=== Dataset excerpts ===

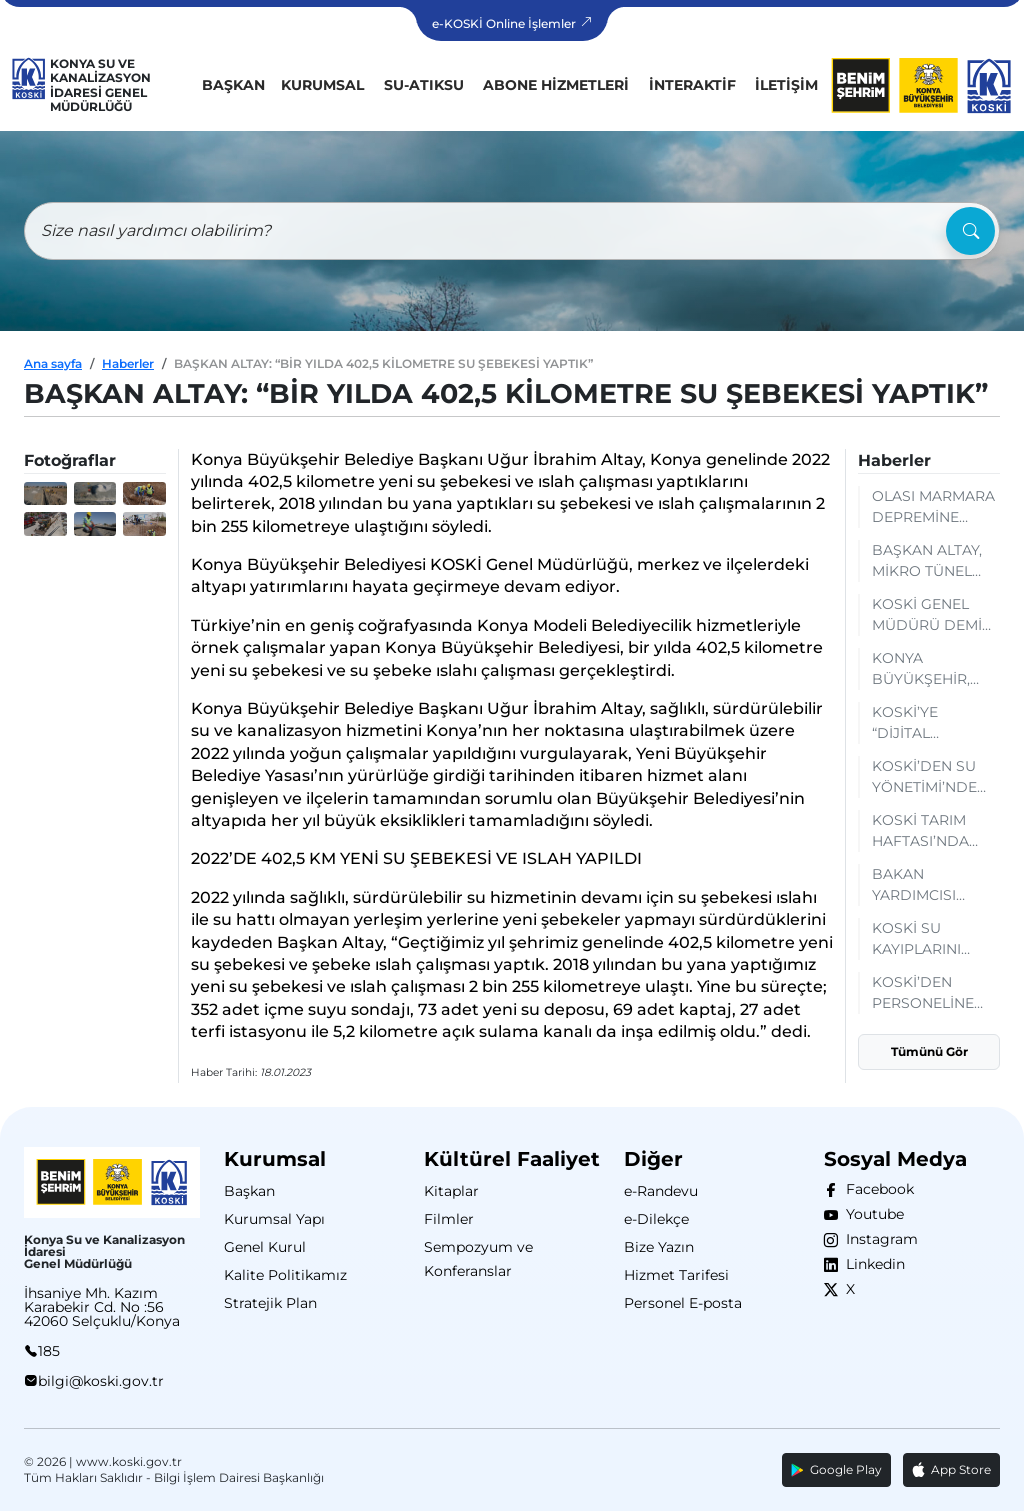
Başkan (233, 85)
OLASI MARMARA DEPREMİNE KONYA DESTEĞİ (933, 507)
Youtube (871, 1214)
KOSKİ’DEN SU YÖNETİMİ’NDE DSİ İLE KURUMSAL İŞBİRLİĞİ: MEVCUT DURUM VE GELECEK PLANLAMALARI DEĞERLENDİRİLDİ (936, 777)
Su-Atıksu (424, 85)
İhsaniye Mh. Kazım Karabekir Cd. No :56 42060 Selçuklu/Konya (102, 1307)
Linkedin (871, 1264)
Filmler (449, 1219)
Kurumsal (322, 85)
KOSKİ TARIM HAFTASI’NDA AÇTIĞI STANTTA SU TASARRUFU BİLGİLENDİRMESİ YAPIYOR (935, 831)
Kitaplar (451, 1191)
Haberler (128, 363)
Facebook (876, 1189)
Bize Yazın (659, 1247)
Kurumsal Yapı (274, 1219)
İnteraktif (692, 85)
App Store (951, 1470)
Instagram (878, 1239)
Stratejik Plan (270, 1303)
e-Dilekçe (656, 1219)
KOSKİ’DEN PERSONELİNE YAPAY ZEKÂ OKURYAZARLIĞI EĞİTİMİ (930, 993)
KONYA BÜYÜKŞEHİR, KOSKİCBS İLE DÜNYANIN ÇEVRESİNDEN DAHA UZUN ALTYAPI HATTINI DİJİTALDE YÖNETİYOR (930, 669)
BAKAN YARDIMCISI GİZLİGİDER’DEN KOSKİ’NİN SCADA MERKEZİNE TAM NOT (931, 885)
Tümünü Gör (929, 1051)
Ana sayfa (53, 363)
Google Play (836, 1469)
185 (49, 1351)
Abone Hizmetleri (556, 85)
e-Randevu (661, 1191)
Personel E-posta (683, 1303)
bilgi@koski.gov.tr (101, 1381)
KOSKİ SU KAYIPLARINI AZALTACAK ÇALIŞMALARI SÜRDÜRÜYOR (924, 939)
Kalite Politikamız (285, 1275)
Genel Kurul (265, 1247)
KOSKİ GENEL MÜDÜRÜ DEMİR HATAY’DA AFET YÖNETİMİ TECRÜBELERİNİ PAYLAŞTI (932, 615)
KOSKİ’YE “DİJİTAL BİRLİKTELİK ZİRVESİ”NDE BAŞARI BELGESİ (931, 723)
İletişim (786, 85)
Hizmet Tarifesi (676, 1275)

===
=== Dataset excerpts ===

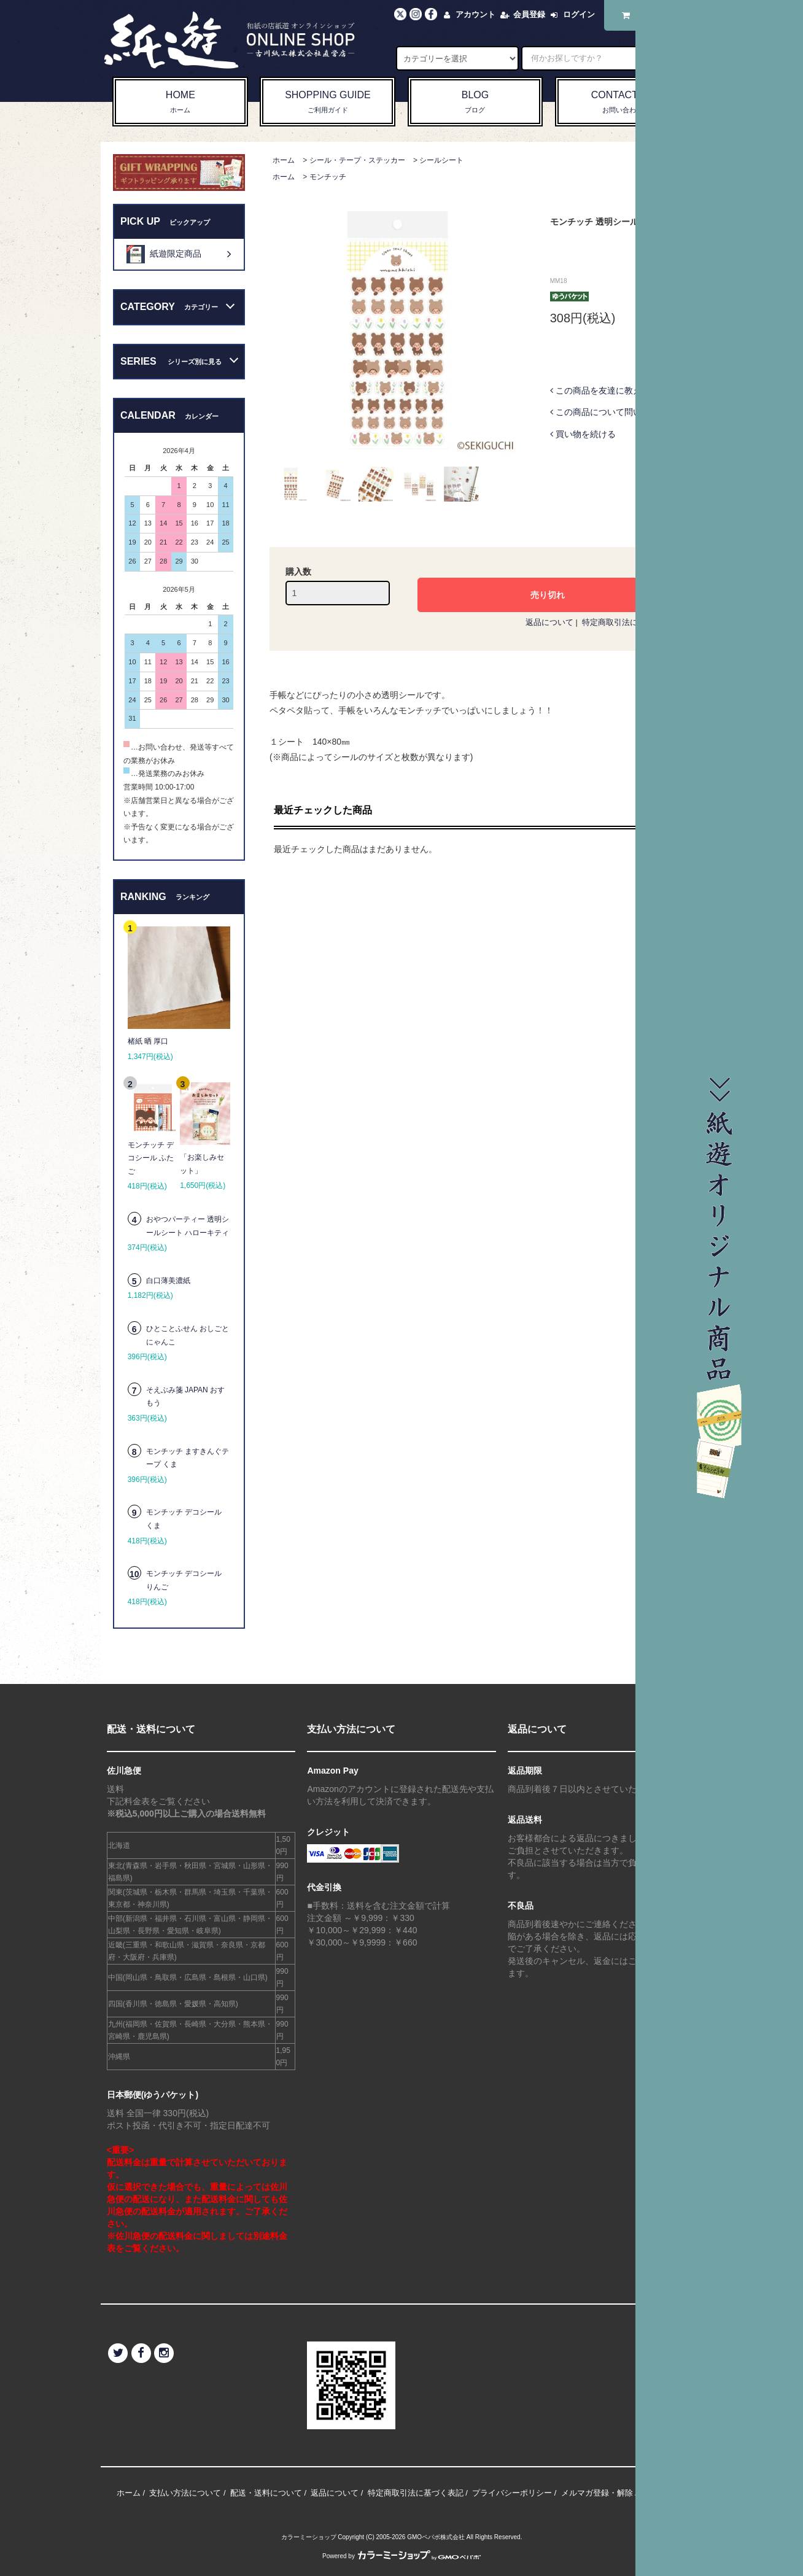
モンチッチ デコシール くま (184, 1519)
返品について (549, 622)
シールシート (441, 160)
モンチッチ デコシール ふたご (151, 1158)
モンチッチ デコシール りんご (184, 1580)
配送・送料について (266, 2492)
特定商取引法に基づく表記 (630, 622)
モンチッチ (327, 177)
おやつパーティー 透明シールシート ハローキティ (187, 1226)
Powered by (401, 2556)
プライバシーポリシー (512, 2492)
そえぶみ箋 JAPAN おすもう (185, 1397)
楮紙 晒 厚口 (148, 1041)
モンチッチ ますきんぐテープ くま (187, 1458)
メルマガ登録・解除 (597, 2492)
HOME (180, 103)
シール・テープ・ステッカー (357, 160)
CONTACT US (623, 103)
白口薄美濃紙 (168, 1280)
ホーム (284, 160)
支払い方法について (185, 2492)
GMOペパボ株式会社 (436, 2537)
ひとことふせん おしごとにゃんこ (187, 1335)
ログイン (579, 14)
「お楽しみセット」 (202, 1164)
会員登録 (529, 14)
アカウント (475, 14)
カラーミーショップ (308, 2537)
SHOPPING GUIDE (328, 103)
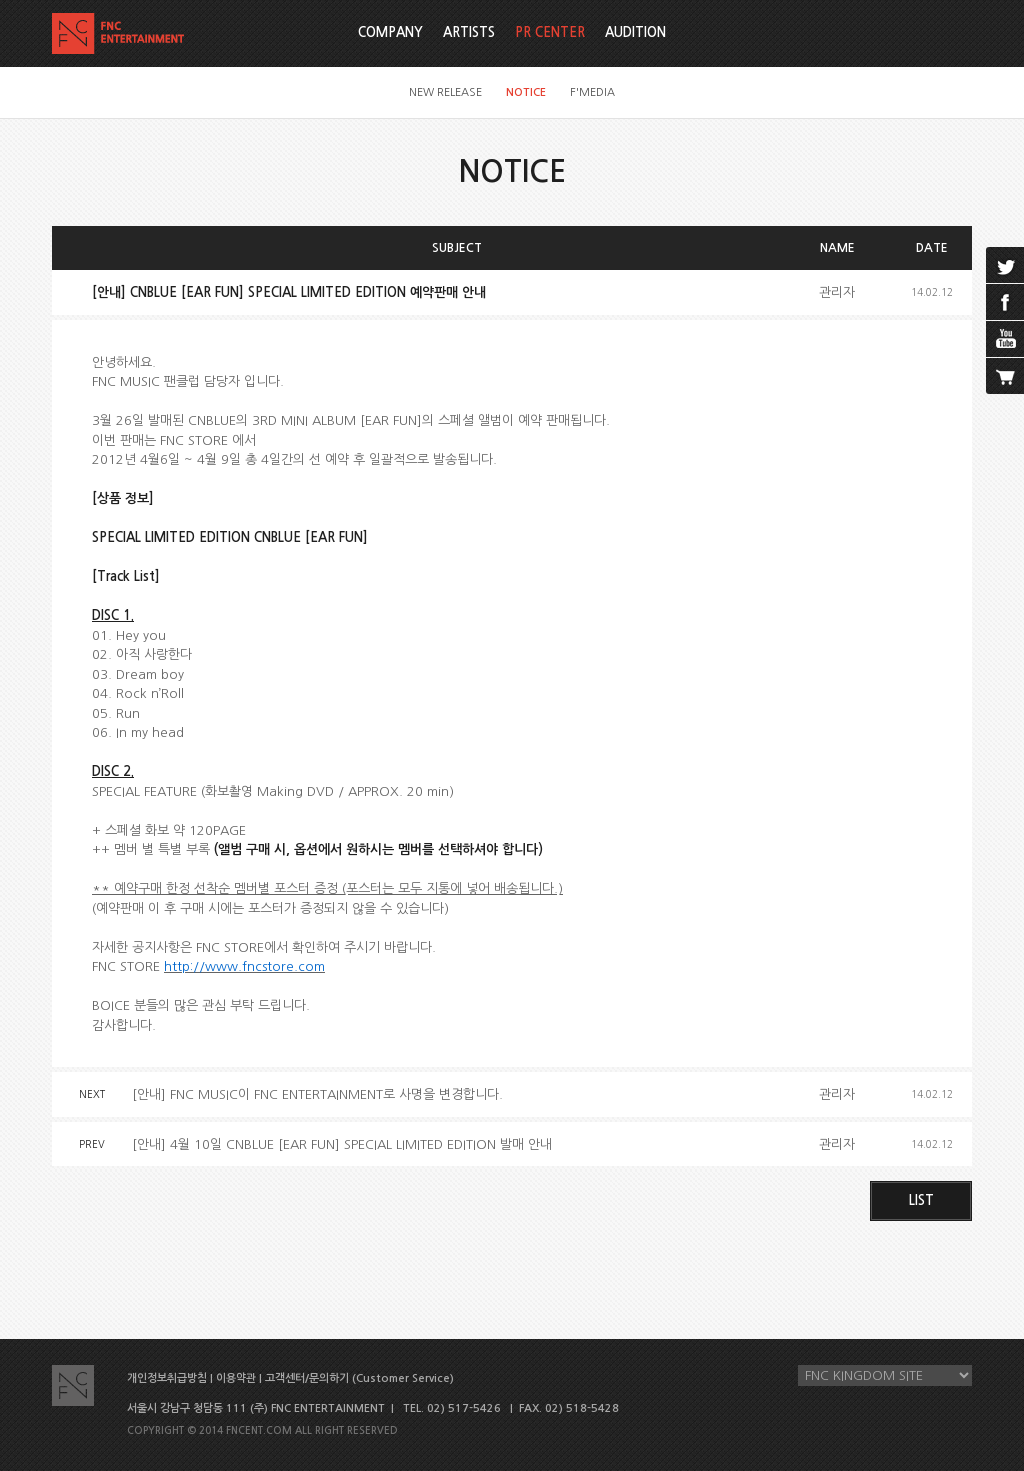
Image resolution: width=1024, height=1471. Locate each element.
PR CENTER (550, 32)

===
=== Dataset excerpts ===

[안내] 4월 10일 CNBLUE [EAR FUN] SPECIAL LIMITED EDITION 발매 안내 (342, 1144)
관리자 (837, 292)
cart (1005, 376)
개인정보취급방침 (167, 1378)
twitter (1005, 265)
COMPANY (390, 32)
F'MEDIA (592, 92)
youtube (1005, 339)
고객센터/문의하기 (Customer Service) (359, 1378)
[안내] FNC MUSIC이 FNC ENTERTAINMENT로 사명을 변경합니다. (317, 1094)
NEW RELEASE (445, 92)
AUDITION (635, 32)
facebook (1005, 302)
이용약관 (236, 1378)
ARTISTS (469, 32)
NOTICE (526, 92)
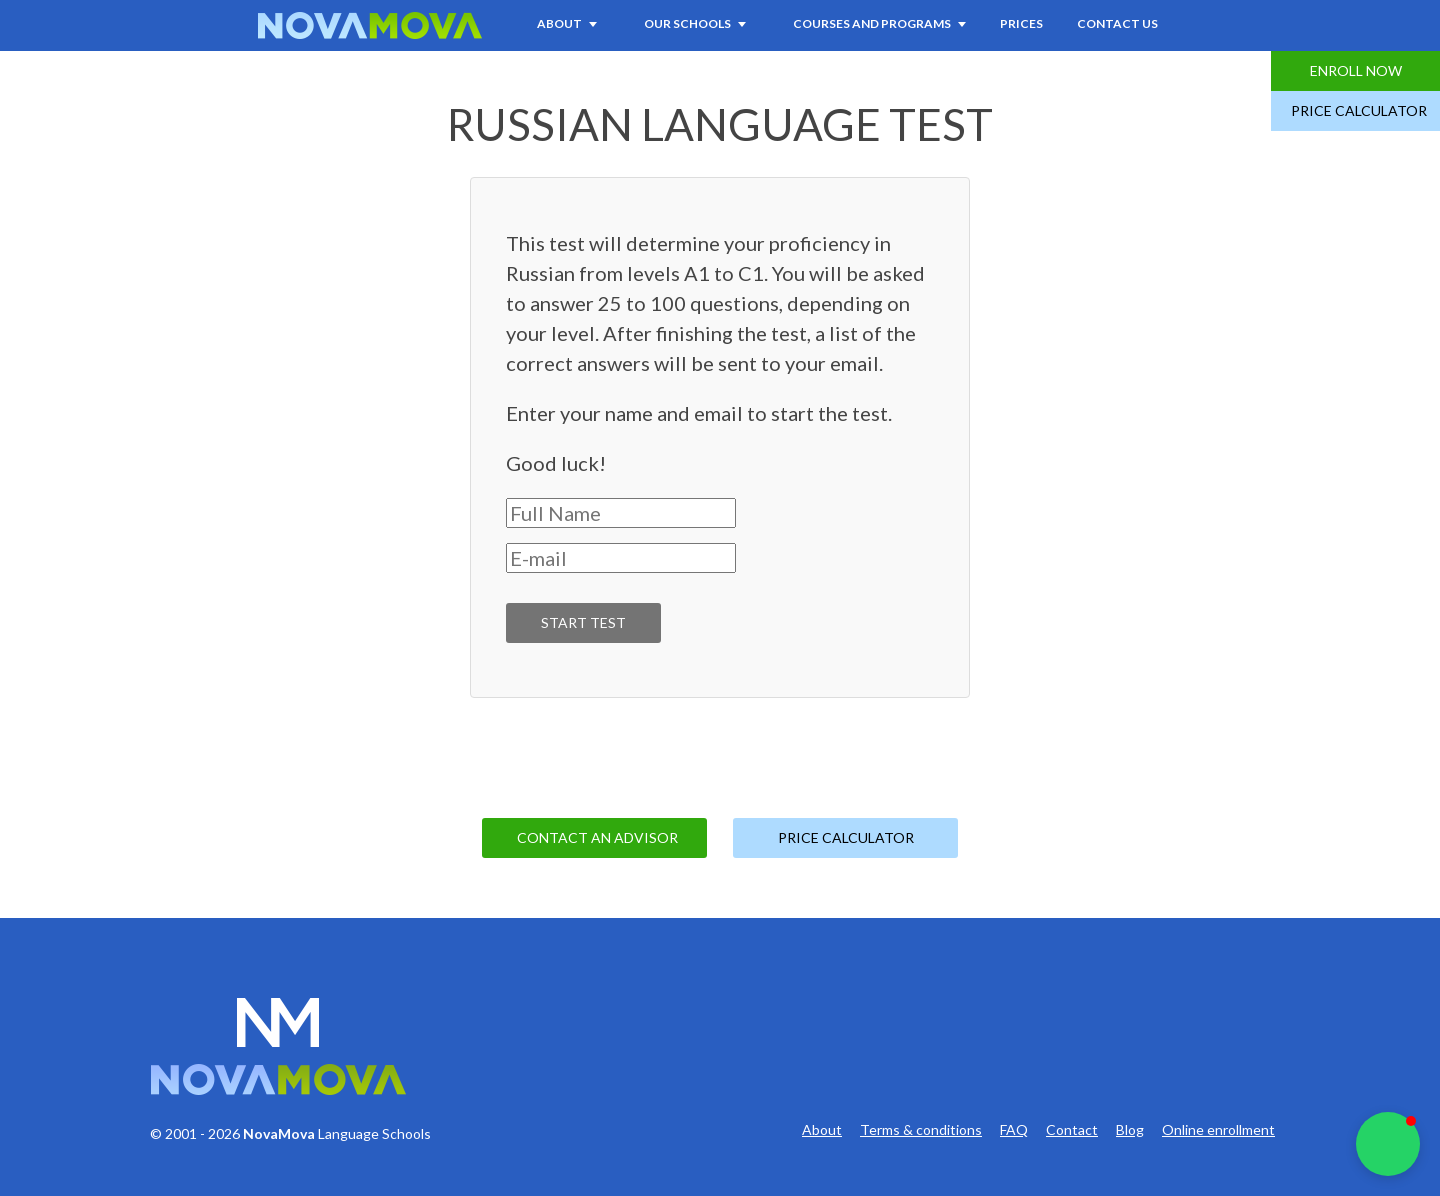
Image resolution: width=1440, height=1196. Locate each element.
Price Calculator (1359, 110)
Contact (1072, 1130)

===

Please arrange the lines starting at the one containing "Bize Yazın (659, 1247)" and ending at the one containing "Personel E-posta (683, 1303)" as a Markdown table with two columns, No. and Text, giving each line its row number and leaving out blank lines.

| No. | Text |
|---|---|
| 1 | Bize Yazın (659, 1247) |
| 2 | Kurumsal Yapı (274, 1219) |
| 3 | İnteraktif (692, 85) |
| 4 | App Store (951, 1470) |
| 5 | Instagram (878, 1239) |
| 6 | Stratejik Plan (270, 1303) |
| 7 | e-Dilekçe (656, 1219) |
| 8 | KOSKİ’DEN PERSONELİNE YAPAY ZEKÂ OKURYAZARLIĞI EĞİTİMİ (930, 993) |
| 9 | KONYA BÜYÜKŞEHİR, KOSKİCBS İLE DÜNYANIN ÇEVRESİNDEN DAHA UZUN ALTYAPI HATTINI DİJİTALDE YÖNETİYOR (930, 669) |
| 10 | BAKAN YARDIMCISI GİZLİGİDER’DEN KOSKİ’NİN SCADA MERKEZİNE TAM NOT (931, 885) |
| 11 | Tümünü Gör (929, 1051) |
| 12 | Ana sayfa (53, 363) |
| 13 | Google Play (836, 1469) |
| 14 | 185 (49, 1351) |
| 15 | Abone Hizmetleri (556, 85) |
| 16 | e-Randevu (661, 1191) |
| 17 | Personel E-posta (683, 1303) |